Three steps in rebuilding your credit after bankruptcy
It goes without saying that the economy has been tough for the past four years. As a result of these economic difficulties, more South Carolinians and Americans in general have been through a bankruptcy. However, once the bankruptcy is completed, many do not know what to do to rebuild their credit.
It is important to return to financial heath after bankruptcy. Once a bankruptcy is filed, it stays on your credit report for up to 10 years, which can lower your credit score dramatically. Since lenders use your credit score when considering whether to approve you for a loan, mortgage or credit card, a low credit score can disqualify you from all loans except the ones carrying the highest rates of interest. Fortunately, if you take some simple steps after your bankruptcy, you can rebuild you credit score.
Make timely payments.
As up to 35 percent of your credit score is based on your payment history, one of the easiest ways to increase your credit score is to make sure that your bills are paid on time. Additionally, making consistent bill payments will improve your qualification changes for a loan or mortgage, as lenders typically want evidence of 12 months of consistent on-time payments.
Check your credit report
Your credit score is derived from the information contained on your credit score. It is therefore important to review your credit report to ensure that there are no errors that could hurt your score. To do this, you can order one free credit report from the three major credit reporting bureaus per year at AnnualCreditReport.com
A credit card may help
If used responsibly, a credit card can help improve your score by showing potential lenders that you can use credit wisely. If you can’t qualify for an unsecured card, consider getting a secured credit card. This type of credit card gives you a credit limit equal to the amount of money that you deposit into an account.

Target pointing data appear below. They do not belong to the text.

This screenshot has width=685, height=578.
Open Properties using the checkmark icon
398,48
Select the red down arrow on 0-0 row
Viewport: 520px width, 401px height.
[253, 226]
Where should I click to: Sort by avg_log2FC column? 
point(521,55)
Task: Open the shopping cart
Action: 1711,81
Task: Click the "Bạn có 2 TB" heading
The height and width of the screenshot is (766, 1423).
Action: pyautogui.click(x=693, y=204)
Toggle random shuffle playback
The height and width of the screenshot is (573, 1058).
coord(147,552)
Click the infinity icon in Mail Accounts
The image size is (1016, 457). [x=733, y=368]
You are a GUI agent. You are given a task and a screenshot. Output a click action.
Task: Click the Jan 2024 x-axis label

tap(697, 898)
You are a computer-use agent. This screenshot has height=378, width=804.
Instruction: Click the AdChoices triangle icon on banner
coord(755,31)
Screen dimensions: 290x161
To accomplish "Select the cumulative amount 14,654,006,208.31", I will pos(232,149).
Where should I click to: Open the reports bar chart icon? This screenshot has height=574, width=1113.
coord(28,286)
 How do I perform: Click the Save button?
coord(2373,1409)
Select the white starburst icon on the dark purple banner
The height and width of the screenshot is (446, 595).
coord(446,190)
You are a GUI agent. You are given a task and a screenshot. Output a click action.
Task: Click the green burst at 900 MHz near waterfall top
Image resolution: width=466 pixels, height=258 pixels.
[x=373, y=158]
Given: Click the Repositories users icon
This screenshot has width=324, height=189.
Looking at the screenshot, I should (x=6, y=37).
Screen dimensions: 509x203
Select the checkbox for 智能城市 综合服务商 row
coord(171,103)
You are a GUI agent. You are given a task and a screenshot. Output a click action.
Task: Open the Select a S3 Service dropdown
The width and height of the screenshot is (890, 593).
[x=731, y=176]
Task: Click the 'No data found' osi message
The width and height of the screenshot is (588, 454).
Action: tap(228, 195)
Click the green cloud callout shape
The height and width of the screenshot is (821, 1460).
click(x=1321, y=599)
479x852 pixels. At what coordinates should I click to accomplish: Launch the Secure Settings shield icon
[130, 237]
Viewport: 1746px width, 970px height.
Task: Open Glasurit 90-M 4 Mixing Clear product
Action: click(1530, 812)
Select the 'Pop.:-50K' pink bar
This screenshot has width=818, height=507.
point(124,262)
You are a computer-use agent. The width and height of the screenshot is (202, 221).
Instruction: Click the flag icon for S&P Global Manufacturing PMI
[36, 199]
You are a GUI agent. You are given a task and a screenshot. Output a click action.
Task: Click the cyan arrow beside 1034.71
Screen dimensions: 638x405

It is important to check with the credit card issuers to ensure that they report your payment history to the three major credit reporting bureaus. If the issuer does not, your responsible payment history will not help your credit score.
Get legal advice
If you are considering bankruptcy, it can seem like the bankruptcy will ruin your good credit forever. However, this is not true in the majority of cases. It is important to seek the advice of an experienced bankruptcy attorney who can advise you on how bankruptcy will affect your individual situation.